Services comes in broadly in line with Bloomberg consensus, and that is exactly the point. It does not need to be dramatic to be valuable. Services is Apple’s “second engine”, the one that keeps running even when people skip an upgrade. Subscriptions, payments, and the App Store ecosystem quietly turn a one-off device sale into an ongoing relationship. When hardware demand gets bumpy, services tends to make the whole business feel calmer.
The hardware mix tells a more uneven story. iPhone does the heavy lifting, while some categories look less urgent. Mac demand appears selective, which fits a world where many consumers and companies upgraded earlier and can afford to wait. Wearables and accessories look more like discretionary treats, the kind of purchases people delay when they feel less confident. iPad is the brighter spot, suggesting practical upgrades still find buyers even when “nice-to-have” categories cool.
In short, Apple gets the big win where it matters most, and it keeps the ecosystem humming in the background. That combination is why the quarter feels strong without needing every product line to cooperate.
One more datapoint helps explain Apple’s resilience. Cook says the installed base now has more than 2.5 billion active users. Apple does not just sell products. It holds an audience. That audience is what services monetises over time.
The quarter is the rear-view mirror. The share price is the windscreen.
For the March quarter, Apple says revenue will rise 13% to 16%, above the 10% growth Wall Street projected. That is the “momentum” line. It suggests the company does not see demand falling off a cliff right after a strong holiday season.
Then comes the part that puts investors back in their seats: costs. Apple warns that rising memory prices should have “more of an impact” on gross margins in the current period. In plain English, Apple expects the ingredients to get more expensive, even if the menu is selling well.
There are also practical constraints. Apple flags supply chain constraints related to the iPhone’s 3-nanometre processor and supplies for AirPods Pro 3. It also says tariffs created a 1.4 billion USD headwind in the holiday quarter.
This is the strategic tension for 2026. Apple wants to keep demand strong, protect margins, and invest in its next platform moves, including a refreshed artificial intelligence push after recent stumbles. Those goals can coexist, but not effortlessly. When costs rise, execution has to get tighter.

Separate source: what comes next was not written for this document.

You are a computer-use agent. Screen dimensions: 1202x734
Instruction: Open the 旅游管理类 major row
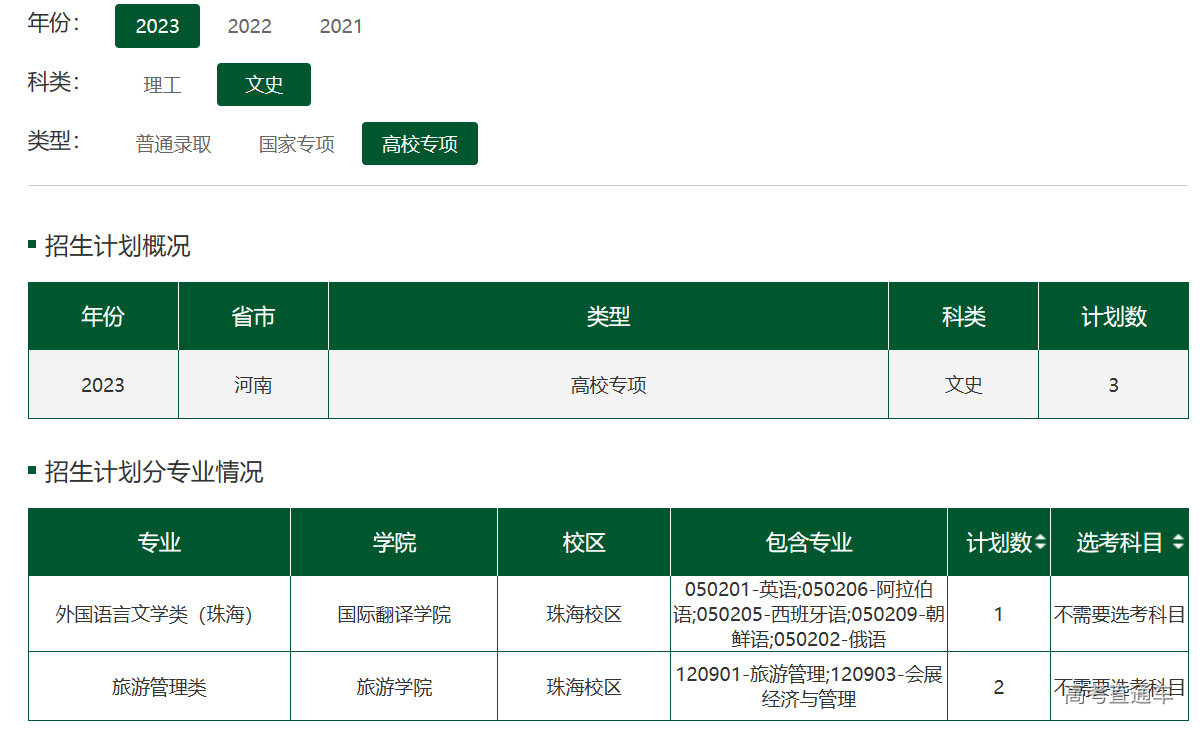coord(159,687)
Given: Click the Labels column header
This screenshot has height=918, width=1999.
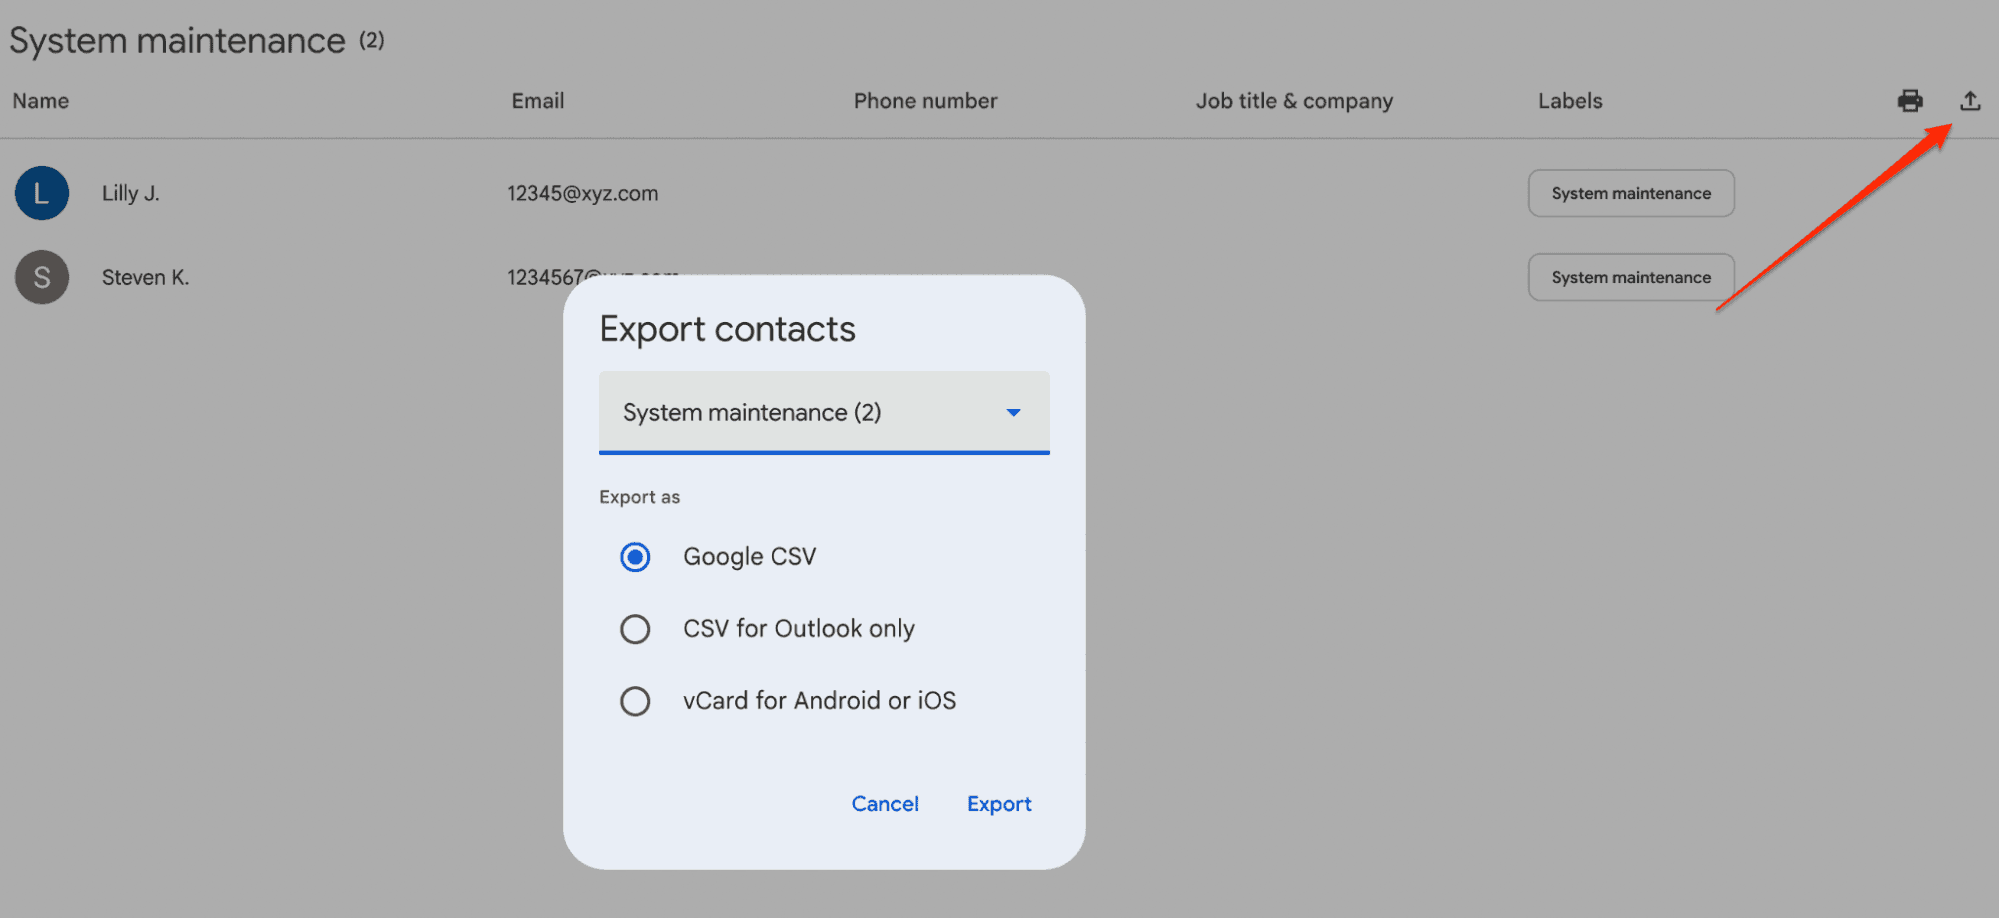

The first risk is a margin squeeze that outlasts one quarter. Memory inflation sounds niche, but it can pressure profitability if Apple cannot offset it through mix, pricing, or supply chain efficiencies.
The second risk is that iPhone strength reflects some pull-forward of demand. If consumers upgraded earlier than usual, later quarters can look softer even if the business stays healthy.
The third risk is product and platform timing. Apple faces pressure to show progress on artificial intelligence features without breaking what makes the ecosystem trusted and simple. Investors will watch for clarity without overpromising.
Focus on mix, not only the headline beat: iPhone and China versus wearables and Mac tell you where urgency sits.
Treat services as the stability layer: steady growth here matters more when hardware is uneven.
Watch gross margin commentary closely: rising input costs often show up in tone before numbers.
Use the March-quarter outlook as the real signal: it frames whether demand is durable or seasonal.
Apple’s quarter looks like a clear demand win: iPhone demand surprises to the upside, China rebounds, and services keeps doing its quiet, high-quality job. The outlook also beats expectations, which is Apple’s way of saying momentum continues into early 2026.
But Apple also reminds investors that strong demand does not guarantee easy profits. When memory prices rise and supply constraints appear, gross margin becomes the real battleground. This is the Apple story in one line: it sells premium products, then fights to keep the premium economics. The quarter shouts “demand”. The outlook whispers “costs”. In 2026, the stock will likely follow whichever voice gets louder.